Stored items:
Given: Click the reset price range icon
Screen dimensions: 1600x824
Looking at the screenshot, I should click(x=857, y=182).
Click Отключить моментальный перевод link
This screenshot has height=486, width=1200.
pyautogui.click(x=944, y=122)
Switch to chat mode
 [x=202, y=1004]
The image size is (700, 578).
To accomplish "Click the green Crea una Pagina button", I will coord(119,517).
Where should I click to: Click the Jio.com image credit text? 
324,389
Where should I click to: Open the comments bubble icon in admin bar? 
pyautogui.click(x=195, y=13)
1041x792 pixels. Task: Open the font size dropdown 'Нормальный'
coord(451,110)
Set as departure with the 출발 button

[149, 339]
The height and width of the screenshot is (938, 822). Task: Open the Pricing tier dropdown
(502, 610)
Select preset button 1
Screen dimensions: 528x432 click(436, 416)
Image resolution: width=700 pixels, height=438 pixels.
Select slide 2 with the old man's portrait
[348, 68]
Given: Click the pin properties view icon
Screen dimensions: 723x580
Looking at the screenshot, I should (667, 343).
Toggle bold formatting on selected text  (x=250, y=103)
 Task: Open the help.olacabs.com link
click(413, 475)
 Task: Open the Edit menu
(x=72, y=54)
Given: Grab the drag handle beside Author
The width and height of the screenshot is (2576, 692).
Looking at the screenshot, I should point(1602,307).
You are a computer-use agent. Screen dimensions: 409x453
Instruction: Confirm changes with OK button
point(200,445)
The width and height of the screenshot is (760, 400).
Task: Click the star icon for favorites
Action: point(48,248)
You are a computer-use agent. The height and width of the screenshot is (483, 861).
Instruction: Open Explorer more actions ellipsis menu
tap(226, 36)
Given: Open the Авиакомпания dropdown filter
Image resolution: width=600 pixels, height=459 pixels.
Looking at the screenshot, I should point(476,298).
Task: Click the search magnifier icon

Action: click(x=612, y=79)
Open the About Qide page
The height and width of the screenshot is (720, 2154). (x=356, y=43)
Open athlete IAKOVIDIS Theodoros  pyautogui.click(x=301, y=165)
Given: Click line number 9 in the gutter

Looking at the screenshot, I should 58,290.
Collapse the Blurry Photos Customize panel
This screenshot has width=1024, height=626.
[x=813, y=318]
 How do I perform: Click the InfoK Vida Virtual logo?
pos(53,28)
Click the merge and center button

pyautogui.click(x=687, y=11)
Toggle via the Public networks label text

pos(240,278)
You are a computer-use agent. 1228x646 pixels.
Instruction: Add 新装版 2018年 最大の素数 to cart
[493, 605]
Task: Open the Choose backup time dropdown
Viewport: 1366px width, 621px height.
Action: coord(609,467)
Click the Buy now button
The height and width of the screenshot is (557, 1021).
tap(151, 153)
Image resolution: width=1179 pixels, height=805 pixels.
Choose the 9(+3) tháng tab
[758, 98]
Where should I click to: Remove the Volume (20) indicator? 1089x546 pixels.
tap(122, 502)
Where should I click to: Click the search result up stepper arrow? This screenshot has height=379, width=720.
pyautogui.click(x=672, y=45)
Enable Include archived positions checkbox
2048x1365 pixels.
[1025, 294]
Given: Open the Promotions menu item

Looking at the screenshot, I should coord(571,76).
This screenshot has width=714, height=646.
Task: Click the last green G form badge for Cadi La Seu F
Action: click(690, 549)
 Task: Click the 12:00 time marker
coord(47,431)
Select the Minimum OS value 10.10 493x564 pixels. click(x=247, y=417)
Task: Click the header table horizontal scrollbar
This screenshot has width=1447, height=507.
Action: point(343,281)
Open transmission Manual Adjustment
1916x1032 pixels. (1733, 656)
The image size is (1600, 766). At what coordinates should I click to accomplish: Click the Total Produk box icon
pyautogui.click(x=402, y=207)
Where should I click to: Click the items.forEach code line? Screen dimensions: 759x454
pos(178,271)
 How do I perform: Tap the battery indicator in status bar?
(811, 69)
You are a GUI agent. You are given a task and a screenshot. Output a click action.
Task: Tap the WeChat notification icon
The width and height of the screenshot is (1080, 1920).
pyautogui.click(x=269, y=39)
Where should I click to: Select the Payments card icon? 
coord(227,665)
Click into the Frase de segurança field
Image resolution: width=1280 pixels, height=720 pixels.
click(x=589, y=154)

[TASK TO CARRY OUT]:
Pull every line containing "agent" out of the entries.

[REPLY TO THE EXERCISE]:
You are a computer-use agent. Screen dimensions: 409x453
You are a computer-use agent. The height and width of the screenshot is (483, 861).
You are a computer-use agent. 1228x646 pixels.
You are a GUI agent. You are given a task and a screenshot. Output a click action.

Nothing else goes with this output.